● **What is being asked**
Please transcribe all of the records precisely.

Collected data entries
- Opening Delimiter -

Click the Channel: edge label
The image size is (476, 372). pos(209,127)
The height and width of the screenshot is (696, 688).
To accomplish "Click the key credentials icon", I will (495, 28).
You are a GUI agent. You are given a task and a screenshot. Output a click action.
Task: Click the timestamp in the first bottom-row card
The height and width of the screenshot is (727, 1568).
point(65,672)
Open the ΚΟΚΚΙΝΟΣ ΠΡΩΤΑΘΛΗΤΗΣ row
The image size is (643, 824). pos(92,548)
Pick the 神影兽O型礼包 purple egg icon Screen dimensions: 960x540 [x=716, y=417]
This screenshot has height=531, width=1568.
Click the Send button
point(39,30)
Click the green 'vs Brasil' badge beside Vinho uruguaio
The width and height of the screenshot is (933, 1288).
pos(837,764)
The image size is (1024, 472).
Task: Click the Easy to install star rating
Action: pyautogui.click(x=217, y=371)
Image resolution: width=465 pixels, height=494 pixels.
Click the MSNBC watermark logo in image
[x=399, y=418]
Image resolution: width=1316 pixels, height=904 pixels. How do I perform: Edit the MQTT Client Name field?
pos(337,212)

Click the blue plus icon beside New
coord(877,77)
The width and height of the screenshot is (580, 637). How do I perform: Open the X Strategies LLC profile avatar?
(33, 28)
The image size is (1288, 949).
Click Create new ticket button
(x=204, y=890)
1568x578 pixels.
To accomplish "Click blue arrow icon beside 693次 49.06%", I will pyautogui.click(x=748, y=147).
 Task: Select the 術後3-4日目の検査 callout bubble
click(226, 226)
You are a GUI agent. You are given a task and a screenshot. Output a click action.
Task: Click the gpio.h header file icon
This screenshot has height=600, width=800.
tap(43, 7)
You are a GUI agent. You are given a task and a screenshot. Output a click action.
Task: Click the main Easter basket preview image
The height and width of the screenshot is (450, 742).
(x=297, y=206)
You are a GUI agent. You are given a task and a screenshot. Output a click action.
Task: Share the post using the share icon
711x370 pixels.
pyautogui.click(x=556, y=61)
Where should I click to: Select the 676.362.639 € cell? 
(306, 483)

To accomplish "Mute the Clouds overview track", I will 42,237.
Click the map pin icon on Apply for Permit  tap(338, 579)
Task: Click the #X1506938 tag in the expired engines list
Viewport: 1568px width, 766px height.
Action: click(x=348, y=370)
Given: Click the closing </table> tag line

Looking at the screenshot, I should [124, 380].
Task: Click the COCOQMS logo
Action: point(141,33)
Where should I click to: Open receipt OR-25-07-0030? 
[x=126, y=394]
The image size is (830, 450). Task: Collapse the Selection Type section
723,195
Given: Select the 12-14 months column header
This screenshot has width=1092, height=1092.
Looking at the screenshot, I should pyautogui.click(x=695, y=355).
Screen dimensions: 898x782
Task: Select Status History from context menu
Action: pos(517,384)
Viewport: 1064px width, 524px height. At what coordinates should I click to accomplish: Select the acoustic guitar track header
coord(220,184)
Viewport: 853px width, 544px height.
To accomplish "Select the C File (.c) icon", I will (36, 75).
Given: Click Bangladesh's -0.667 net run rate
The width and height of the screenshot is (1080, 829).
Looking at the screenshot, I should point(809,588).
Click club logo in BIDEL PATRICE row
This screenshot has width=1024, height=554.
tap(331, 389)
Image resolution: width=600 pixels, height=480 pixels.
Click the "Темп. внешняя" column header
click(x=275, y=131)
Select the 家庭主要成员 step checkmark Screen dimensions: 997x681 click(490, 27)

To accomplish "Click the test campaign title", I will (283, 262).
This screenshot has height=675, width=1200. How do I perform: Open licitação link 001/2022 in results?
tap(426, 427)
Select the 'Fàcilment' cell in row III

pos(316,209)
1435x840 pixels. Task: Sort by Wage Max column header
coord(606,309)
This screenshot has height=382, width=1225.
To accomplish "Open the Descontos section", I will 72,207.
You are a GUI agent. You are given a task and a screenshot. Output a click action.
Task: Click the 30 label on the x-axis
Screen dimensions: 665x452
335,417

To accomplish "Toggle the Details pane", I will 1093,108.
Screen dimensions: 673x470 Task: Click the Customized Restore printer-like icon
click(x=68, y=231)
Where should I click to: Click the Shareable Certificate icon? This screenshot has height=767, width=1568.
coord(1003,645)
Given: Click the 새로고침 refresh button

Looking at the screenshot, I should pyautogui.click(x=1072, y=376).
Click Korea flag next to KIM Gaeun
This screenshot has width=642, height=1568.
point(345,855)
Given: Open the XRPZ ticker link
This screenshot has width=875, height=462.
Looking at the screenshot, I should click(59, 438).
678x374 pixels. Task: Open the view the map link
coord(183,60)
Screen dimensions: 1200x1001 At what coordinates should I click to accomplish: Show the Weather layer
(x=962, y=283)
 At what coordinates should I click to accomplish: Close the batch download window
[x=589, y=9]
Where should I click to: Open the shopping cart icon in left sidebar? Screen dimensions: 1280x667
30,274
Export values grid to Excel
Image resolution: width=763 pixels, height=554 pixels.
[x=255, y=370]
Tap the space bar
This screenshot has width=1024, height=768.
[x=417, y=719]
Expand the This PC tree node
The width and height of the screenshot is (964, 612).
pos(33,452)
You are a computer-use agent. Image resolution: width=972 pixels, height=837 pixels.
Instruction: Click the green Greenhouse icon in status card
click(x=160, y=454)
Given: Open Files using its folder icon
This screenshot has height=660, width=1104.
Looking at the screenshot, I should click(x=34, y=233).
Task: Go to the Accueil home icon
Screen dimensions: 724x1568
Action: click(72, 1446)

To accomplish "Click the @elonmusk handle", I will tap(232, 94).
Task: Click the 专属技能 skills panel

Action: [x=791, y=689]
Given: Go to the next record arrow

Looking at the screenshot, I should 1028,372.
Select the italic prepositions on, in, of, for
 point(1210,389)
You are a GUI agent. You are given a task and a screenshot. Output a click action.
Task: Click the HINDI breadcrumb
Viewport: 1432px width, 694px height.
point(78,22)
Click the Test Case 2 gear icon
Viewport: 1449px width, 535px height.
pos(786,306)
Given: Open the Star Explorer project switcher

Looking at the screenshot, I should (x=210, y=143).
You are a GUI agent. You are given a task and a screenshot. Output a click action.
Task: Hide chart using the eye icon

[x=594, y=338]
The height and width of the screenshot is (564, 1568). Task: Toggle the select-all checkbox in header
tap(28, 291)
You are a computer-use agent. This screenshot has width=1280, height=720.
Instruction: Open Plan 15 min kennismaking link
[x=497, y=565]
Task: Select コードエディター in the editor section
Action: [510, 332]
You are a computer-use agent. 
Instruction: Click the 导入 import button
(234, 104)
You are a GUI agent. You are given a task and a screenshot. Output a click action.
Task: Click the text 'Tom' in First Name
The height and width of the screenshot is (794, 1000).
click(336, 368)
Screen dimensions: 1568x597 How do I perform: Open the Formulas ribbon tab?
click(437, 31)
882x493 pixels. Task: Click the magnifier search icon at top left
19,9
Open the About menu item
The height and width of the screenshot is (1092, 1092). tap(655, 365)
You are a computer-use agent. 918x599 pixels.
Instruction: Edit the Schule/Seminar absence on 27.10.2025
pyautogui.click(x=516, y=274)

- Closing Delimiter -

● **Answer below**
Click the Channel: edge label
The image size is (476, 372). pos(209,127)
The height and width of the screenshot is (696, 688).
To accomplish "Click the key credentials icon", I will (495, 28).
You are a GUI agent. You are given a task and a screenshot. Output a click action.
Task: Click the timestamp in the first bottom-row card
The height and width of the screenshot is (727, 1568).
point(65,672)
Open the ΚΟΚΚΙΝΟΣ ΠΡΩΤΑΘΛΗΤΗΣ row
The image size is (643, 824). pos(92,548)
Pick the 神影兽O型礼包 purple egg icon Screen dimensions: 960x540 [x=716, y=417]
This screenshot has height=531, width=1568.
Click the Send button
point(39,30)
Click the green 'vs Brasil' badge beside Vinho uruguaio
The width and height of the screenshot is (933, 1288).
pos(837,764)
The image size is (1024, 472).
Task: Click the Easy to install star rating
Action: pyautogui.click(x=217, y=371)
Image resolution: width=465 pixels, height=494 pixels.
Click the MSNBC watermark logo in image
[x=399, y=418]
Image resolution: width=1316 pixels, height=904 pixels. How do I perform: Edit the MQTT Client Name field?
pos(337,212)

Click the blue plus icon beside New
coord(877,77)
The width and height of the screenshot is (580, 637). How do I perform: Open the X Strategies LLC profile avatar?
(33, 28)
The image size is (1288, 949).
Click Create new ticket button
(x=204, y=890)
1568x578 pixels.
To accomplish "Click blue arrow icon beside 693次 49.06%", I will pyautogui.click(x=748, y=147).
 Task: Select the 術後3-4日目の検査 callout bubble
click(226, 226)
You are a GUI agent. You are given a task and a screenshot. Output a click action.
Task: Click the gpio.h header file icon
This screenshot has height=600, width=800.
tap(43, 7)
You are a GUI agent. You are given a task and a screenshot. Output a click action.
Task: Click the main Easter basket preview image
The height and width of the screenshot is (450, 742).
(x=297, y=206)
You are a GUI agent. You are given a task and a screenshot. Output a click action.
Task: Share the post using the share icon
711x370 pixels.
pyautogui.click(x=556, y=61)
Where should I click to: Select the 676.362.639 € cell? 
(306, 483)

To accomplish "Mute the Clouds overview track", I will 42,237.
Click the map pin icon on Apply for Permit  tap(338, 579)
Task: Click the #X1506938 tag in the expired engines list
Viewport: 1568px width, 766px height.
Action: click(x=348, y=370)
Given: Click the closing </table> tag line

Looking at the screenshot, I should [124, 380].
Task: Click the COCOQMS logo
Action: point(141,33)
Where should I click to: Open receipt OR-25-07-0030? 
[x=126, y=394]
The image size is (830, 450). Task: Collapse the Selection Type section
723,195
Given: Select the 12-14 months column header
This screenshot has width=1092, height=1092.
Looking at the screenshot, I should pyautogui.click(x=695, y=355).
Screen dimensions: 898x782
Task: Select Status History from context menu
Action: pos(517,384)
Viewport: 1064px width, 524px height. At what coordinates should I click to accomplish: Select the acoustic guitar track header
coord(220,184)
Viewport: 853px width, 544px height.
To accomplish "Select the C File (.c) icon", I will (36, 75).
Given: Click Bangladesh's -0.667 net run rate
The width and height of the screenshot is (1080, 829).
Looking at the screenshot, I should point(809,588).
Click club logo in BIDEL PATRICE row
This screenshot has width=1024, height=554.
tap(331, 389)
Image resolution: width=600 pixels, height=480 pixels.
Click the "Темп. внешняя" column header
click(x=275, y=131)
Select the 家庭主要成员 step checkmark Screen dimensions: 997x681 click(490, 27)

To accomplish "Click the test campaign title", I will (283, 262).
This screenshot has height=675, width=1200. How do I perform: Open licitação link 001/2022 in results?
tap(426, 427)
Select the 'Fàcilment' cell in row III

pos(316,209)
1435x840 pixels. Task: Sort by Wage Max column header
coord(606,309)
This screenshot has height=382, width=1225.
To accomplish "Open the Descontos section", I will 72,207.
You are a GUI agent. You are given a task and a screenshot. Output a click action.
Task: Click the 30 label on the x-axis
Screen dimensions: 665x452
335,417

To accomplish "Toggle the Details pane", I will 1093,108.
Screen dimensions: 673x470 Task: Click the Customized Restore printer-like icon
click(x=68, y=231)
Where should I click to: Click the Shareable Certificate icon? This screenshot has height=767, width=1568.
coord(1003,645)
Given: Click the 새로고침 refresh button

Looking at the screenshot, I should pyautogui.click(x=1072, y=376).
Click Korea flag next to KIM Gaeun
This screenshot has width=642, height=1568.
point(345,855)
Given: Open the XRPZ ticker link
This screenshot has width=875, height=462.
Looking at the screenshot, I should click(59, 438).
678x374 pixels. Task: Open the view the map link
coord(183,60)
Screen dimensions: 1200x1001 At what coordinates should I click to accomplish: Show the Weather layer
(x=962, y=283)
 At what coordinates should I click to accomplish: Close the batch download window
[x=589, y=9]
Where should I click to: Open the shopping cart icon in left sidebar? Screen dimensions: 1280x667
30,274
Export values grid to Excel
Image resolution: width=763 pixels, height=554 pixels.
[x=255, y=370]
Tap the space bar
This screenshot has width=1024, height=768.
[x=417, y=719]
Expand the This PC tree node
The width and height of the screenshot is (964, 612).
pos(33,452)
You are a computer-use agent. Image resolution: width=972 pixels, height=837 pixels.
Instruction: Click the green Greenhouse icon in status card
click(x=160, y=454)
Given: Open Files using its folder icon
This screenshot has height=660, width=1104.
Looking at the screenshot, I should click(x=34, y=233).
Task: Go to the Accueil home icon
Screen dimensions: 724x1568
Action: click(72, 1446)

To accomplish "Click the @elonmusk handle", I will tap(232, 94).
Task: Click the 专属技能 skills panel

Action: [x=791, y=689]
Given: Go to the next record arrow

Looking at the screenshot, I should 1028,372.
Select the italic prepositions on, in, of, for
 point(1210,389)
You are a GUI agent. You are given a task and a screenshot. Output a click action.
Task: Click the HINDI breadcrumb
Viewport: 1432px width, 694px height.
point(78,22)
Click the Test Case 2 gear icon
Viewport: 1449px width, 535px height.
pos(786,306)
Given: Open the Star Explorer project switcher

Looking at the screenshot, I should (x=210, y=143).
You are a GUI agent. You are given a task and a screenshot. Output a click action.
Task: Hide chart using the eye icon

[x=594, y=338]
The height and width of the screenshot is (564, 1568). Task: Toggle the select-all checkbox in header
tap(28, 291)
You are a computer-use agent. This screenshot has width=1280, height=720.
Instruction: Open Plan 15 min kennismaking link
[x=497, y=565]
Task: Select コードエディター in the editor section
Action: [510, 332]
You are a computer-use agent. 
Instruction: Click the 导入 import button
(234, 104)
You are a GUI agent. You are given a task and a screenshot. Output a click action.
Task: Click the text 'Tom' in First Name
The height and width of the screenshot is (794, 1000).
click(336, 368)
Screen dimensions: 1568x597 How do I perform: Open the Formulas ribbon tab?
click(437, 31)
882x493 pixels. Task: Click the magnifier search icon at top left
19,9
Open the About menu item
The height and width of the screenshot is (1092, 1092). tap(655, 365)
You are a computer-use agent. 918x599 pixels.
Instruction: Edit the Schule/Seminar absence on 27.10.2025
pyautogui.click(x=516, y=274)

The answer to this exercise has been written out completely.